*THE TASK*
Scan the records below for the string "agent" and return every line where it appears.

*DATA SUPPLIED*
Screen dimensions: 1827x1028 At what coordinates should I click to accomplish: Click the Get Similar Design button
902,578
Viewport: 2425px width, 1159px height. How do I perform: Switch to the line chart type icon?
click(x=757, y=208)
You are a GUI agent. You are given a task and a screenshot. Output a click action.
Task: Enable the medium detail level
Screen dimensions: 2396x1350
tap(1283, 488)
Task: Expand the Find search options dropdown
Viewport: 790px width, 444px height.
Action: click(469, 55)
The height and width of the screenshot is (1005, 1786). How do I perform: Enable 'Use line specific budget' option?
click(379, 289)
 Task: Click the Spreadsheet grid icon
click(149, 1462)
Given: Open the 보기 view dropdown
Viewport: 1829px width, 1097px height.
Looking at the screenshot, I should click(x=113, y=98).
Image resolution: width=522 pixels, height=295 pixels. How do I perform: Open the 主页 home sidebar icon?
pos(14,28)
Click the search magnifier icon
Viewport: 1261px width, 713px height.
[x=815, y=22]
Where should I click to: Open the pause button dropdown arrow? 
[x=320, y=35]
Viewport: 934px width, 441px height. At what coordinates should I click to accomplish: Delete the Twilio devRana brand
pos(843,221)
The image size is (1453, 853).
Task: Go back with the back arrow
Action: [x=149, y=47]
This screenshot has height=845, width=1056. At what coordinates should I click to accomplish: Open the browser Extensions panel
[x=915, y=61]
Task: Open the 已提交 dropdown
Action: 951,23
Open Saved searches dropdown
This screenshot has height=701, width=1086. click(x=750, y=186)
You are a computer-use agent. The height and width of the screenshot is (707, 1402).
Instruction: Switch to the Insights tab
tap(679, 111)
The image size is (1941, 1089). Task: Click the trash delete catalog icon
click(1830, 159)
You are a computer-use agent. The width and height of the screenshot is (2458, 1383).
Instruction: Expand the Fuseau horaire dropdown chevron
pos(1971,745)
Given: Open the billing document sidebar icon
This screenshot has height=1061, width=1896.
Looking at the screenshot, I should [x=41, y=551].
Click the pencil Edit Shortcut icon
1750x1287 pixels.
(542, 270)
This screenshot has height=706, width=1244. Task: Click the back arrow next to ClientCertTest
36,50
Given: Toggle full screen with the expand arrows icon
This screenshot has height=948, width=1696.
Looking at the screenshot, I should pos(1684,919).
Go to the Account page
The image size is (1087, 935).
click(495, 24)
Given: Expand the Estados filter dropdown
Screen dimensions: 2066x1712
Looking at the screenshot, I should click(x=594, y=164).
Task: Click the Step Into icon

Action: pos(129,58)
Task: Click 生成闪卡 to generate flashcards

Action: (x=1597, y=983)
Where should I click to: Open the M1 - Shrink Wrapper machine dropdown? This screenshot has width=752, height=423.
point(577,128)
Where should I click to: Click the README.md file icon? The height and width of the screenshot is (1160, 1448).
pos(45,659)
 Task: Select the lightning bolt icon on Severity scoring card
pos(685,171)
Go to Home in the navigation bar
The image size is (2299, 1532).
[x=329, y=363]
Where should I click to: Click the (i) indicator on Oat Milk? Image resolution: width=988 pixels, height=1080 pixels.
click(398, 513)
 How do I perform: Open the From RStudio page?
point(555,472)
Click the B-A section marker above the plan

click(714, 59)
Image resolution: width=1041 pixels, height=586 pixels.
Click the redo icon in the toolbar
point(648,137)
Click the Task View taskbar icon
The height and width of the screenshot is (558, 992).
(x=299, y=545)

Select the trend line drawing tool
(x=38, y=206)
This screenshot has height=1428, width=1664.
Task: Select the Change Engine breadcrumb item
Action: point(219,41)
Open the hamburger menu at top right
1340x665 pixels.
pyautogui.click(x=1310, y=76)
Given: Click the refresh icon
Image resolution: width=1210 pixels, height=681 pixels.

*ANSWER TO THIS TASK*
You are a GUI agent. You are given a task and a screenshot. Output a click action.
You are a computer-use agent. The height and width of the screenshot is (707, 1402).
You are a computer-use agent. The width and height of the screenshot is (2458, 1383).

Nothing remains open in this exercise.